- EXERCISE REQUIREMENTS: What you return must match the records exactly, with every line included.
....
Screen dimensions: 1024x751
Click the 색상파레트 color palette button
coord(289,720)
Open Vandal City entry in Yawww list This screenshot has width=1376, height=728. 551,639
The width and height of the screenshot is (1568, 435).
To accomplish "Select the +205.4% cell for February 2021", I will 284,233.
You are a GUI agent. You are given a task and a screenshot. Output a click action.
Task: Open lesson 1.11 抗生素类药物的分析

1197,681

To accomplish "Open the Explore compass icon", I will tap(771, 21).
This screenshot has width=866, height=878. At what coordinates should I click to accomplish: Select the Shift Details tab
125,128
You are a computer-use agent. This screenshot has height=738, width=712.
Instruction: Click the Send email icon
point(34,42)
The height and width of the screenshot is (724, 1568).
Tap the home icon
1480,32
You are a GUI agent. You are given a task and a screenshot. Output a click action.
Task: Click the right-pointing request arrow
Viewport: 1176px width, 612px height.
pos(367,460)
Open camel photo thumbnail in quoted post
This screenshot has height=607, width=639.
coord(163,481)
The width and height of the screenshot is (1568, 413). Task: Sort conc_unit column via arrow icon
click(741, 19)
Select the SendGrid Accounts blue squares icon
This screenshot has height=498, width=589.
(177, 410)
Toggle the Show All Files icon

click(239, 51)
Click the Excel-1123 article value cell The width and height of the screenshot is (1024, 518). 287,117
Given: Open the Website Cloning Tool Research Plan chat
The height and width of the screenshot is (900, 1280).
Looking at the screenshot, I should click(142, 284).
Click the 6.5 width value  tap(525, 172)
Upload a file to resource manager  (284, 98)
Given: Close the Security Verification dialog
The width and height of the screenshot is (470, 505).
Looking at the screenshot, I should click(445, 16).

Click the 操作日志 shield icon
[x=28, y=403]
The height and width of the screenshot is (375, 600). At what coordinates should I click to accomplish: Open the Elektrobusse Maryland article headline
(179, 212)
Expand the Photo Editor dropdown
....
- WRITTEN ANSWER:
Screen dimensions: 1024x751
Click the 색상파레트 color palette button
coord(289,720)
Open Vandal City entry in Yawww list This screenshot has width=1376, height=728. 551,639
The width and height of the screenshot is (1568, 435).
To accomplish "Select the +205.4% cell for February 2021", I will 284,233.
You are a GUI agent. You are given a task and a screenshot. Output a click action.
Task: Open lesson 1.11 抗生素类药物的分析

1197,681

To accomplish "Open the Explore compass icon", I will tap(771, 21).
This screenshot has width=866, height=878. At what coordinates should I click to accomplish: Select the Shift Details tab
125,128
You are a computer-use agent. This screenshot has height=738, width=712.
Instruction: Click the Send email icon
point(34,42)
The height and width of the screenshot is (724, 1568).
Tap the home icon
1480,32
You are a GUI agent. You are given a task and a screenshot. Output a click action.
Task: Click the right-pointing request arrow
Viewport: 1176px width, 612px height.
pos(367,460)
Open camel photo thumbnail in quoted post
This screenshot has height=607, width=639.
coord(163,481)
The width and height of the screenshot is (1568, 413). Task: Sort conc_unit column via arrow icon
click(741, 19)
Select the SendGrid Accounts blue squares icon
This screenshot has height=498, width=589.
(177, 410)
Toggle the Show All Files icon

click(239, 51)
Click the Excel-1123 article value cell The width and height of the screenshot is (1024, 518). 287,117
Given: Open the Website Cloning Tool Research Plan chat
The height and width of the screenshot is (900, 1280).
Looking at the screenshot, I should click(142, 284).
Click the 6.5 width value  tap(525, 172)
Upload a file to resource manager  (284, 98)
Given: Close the Security Verification dialog
The width and height of the screenshot is (470, 505).
Looking at the screenshot, I should click(445, 16).

Click the 操作日志 shield icon
[x=28, y=403]
The height and width of the screenshot is (375, 600). At what coordinates should I click to accomplish: Open the Elektrobusse Maryland article headline
(179, 212)
Expand the Photo Editor dropdown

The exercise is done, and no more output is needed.